John Thornton
>Joanna wrote:
>"Surveillance is not treatment."
>
>Brian wrote:
>"It's certainly part of it. Seems to me that getting someone off of drugs
>will involve some degree of surveillance. After all, aren't AA meetings
>just a way of having people check in with their case workers?"
>
>In my experience, addictions can only be cured by the addicts
>themselves.... Support helps a lot. Support includes: medical support,
>therapy, places to go and dry out in safety and temporarily away from
>drugs, places and a means to live while transitioning back to a normal life.
>
>A few years back a lesbian couple (one pregnant) came to live with me.
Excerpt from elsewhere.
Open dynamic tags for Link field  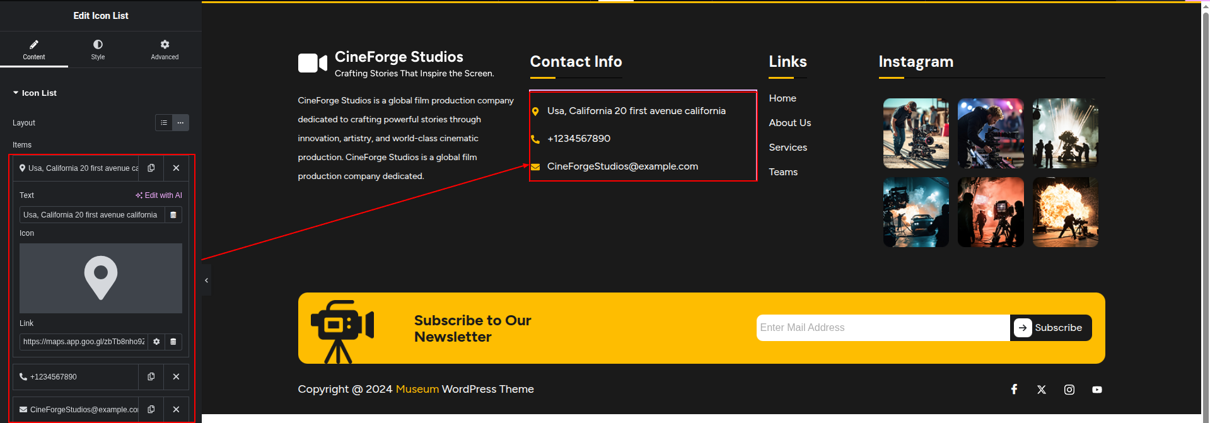click(173, 342)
>They had just stopped using when they moved in. It took them about two and
>a half years to be ready to be on their own. A while after they moved out,
>one of them started using again, but the other is still clean after nearly
>six years. So, the support and the transition period was effective in one
>case but not in the other. But the baby was born without having been
>exposed to any drugs.
>
>Folks who go to AA tell me that what helps them about the organization is
>the group therapy aspect of it and also having somewhere to go and
>something to do other than to go to a bar and drink. The "case worker" is
>nothing other than an ex-alcoholic.
>
>I don't see what surveillance has to do with any of this. You could not
>say that the couple who lived with me were "under surveillance"; I
>performed no drug tests and I haven't a clue as to what a heroin addict
>who is using looks or acts like. The one woman who relapsed came around a
>few times while she was high, and I could not tell a thing. What helped
>them by living with me was being in a heroin-free environment and in a
>fairly pleasant family setting where stress was low and a capable mother
>figure was around to lend a hand or give encouragement when needed.